Methodenvielfalt

Die erste Assoziation, die beim Begriff Methodenvielfalt entsteht, ist die eines sehr großen, breitgefächerten Repertoires an Methoden, oder auf das Fußballtraining bezogen: an Übungs- und Spielformen. An sich ist dieser Gedanke auch richtig, wäre aber viel zu kurz gefasst. Denn tatsächlich umfasst die Methodenvielfalt im Sinne MEYERS wesentlich mehr. So beinhaltet sie auch die Flexibilität und den Variantenreichtum, mit dem bestimmte Methoden angewandt und dargeboten werden. Methodenvielfalt bedeutet, dass der Lehrer bzw. Trainer über eine Vielzahl an Handlungsmustern verfügt, die er entsprechend der Erfordernisse der jeweiligen Situation zur Erreichung eines bestimmten Lern- bzw. Trainingsziels zum Einsatz bringen kann. Außerdem geht es darum, einzelne Übungen und Spielformen im Trainingsverlauf so zu gewichten und in ihrer Abfolge so zu takten, dass die Motivation der Kinder und damit auch die Lernbereitschaft zu jeder Zeit maximal hoch bleibt.

Dennoch ist die Methodenvielfalt als ein Kriterium für gutes Training auch mit einer gewissen Vorsicht zu genießen und darf keineswegs falsch interpretiert werden. Denn es bringt den Kindern überhaupt nichts, wenn sie in jeder Einheit mit gänzlich neuen und ihnen bis dato unbekannten Übungs- und Spielformen konfrontiert werden. Mit Blick auf einen möglichst hohen Anteil an echter Lernzeit ist es sogar eher kontraproduktiv, sie ständig vor komplett neue Aufgaben zu stellen, die erst einmal langatmig erklärt werden müssen und dann ihre Zeit brauchen, bis sie gemäß den Vorstellungen des Trainers ablaufen und funktionieren. Hier ist weniger sogar manchmal mehr – lieber auf ein paar wenige Grundübungen setzen, die den Spielern nach einiger Zeit vertraut sind, und diese dann entsprechend des anvisierten Lernziels der Trainingseinheit variieren. Aus dieser Perspektive betrachtet ist unter dem Begriff ‚Methodenvielfalt’ also vielmehr der Variantenreichtum zu verstehen, mit dem sich bestimmte Übungen und Spielformen hinsichtlich der gewünschten Ziele verändern lassen.

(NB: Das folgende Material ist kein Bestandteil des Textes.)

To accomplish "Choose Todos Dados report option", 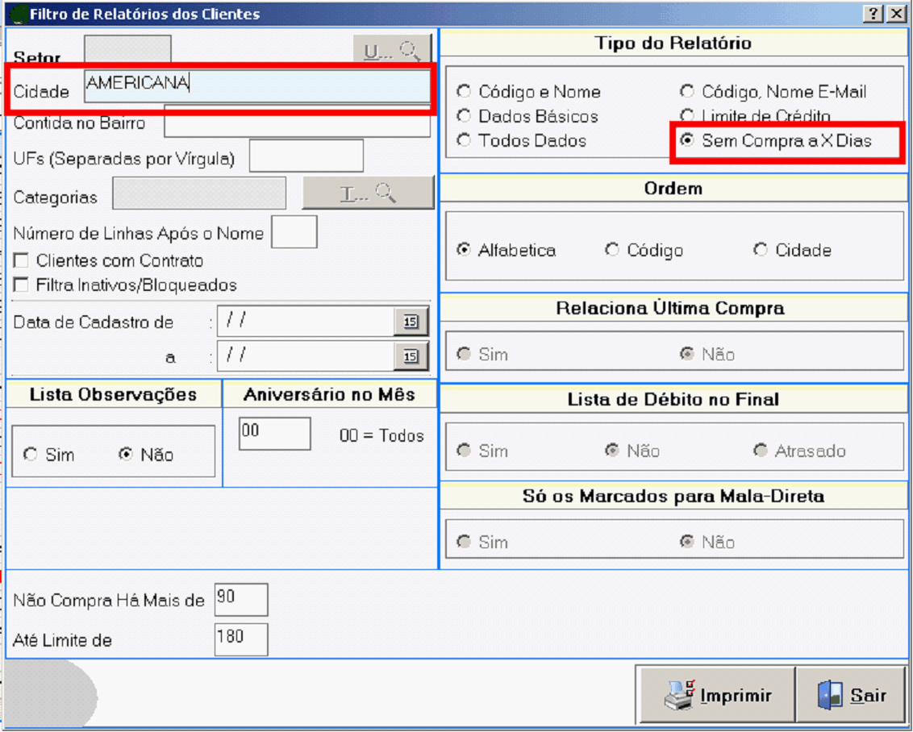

Der Diplomsportlehrer und Sportwissenschaftler Horst Wein beschreibt in seinem Buch über das kindgemäße Training der „Spielintelligenz im Fußball“ einen Ansatz, der alle Aspekte der Methodenvielfalt in sich vereint. Die Grundidee ist es dabei, das Fußballspiel in den Mittelpunkt des Trainings zu stellen, anstatt das Spiel als eine Art abschließende „Belohnung“ an das Ende der Einheit zu stellen. In einem ersten Spieldurchgang wird zunächst ein bestimmtes spielerisches Element identifiziert, das es zu verbessern gilt. Dies geschieht im Anschluss in Form einer ersten Verbesserungsübung, die der Trainer passend zum Problem anbietet. Danach findet ein zweiter Spieldurchgang statt, in dem einerseits das gerade Erlernte zur Anwendung gebracht, andererseits aber ein weiteres zu verbesserndes Spielelement identifiziert wird. Auch für dieses wird anschließend eine passende Übung zur Verbesserung angeboten. Abschließend findet dann ein weiterer Spieldurchgang statt. Dieses Vorgehen erfordert vom Trainer viel Flexibilität und das entsprechende Wissen, um für jedes Problem die passende Übung zur Verbesserung parat zu haben. Jedoch rückt bei dieser Vorgehensweise auch das Fußballspielen in den Mittelpunkt des Geschehens, was für die Kinder wesentlich motivierender ist, als stupide Drills und „Trockenübungen“ mit langen Anstehzeiten und wenig erkennbarem Bezug zur Praxis des Wettspiels.

Natürlich ist es gerade im Bereich des Techniktrainings wichtig, mit vielen, vielen Wiederholungen bestimmte Bewegungsabläufe zu automatisieren. Letztendlich ist es aber auch erforderlich, im Training immer wieder für Abwechslung zu sorgen, um so neue Trainingsreize zu setzen und möglichst vielen Aspekten des Fußballspiels gerecht zu werden.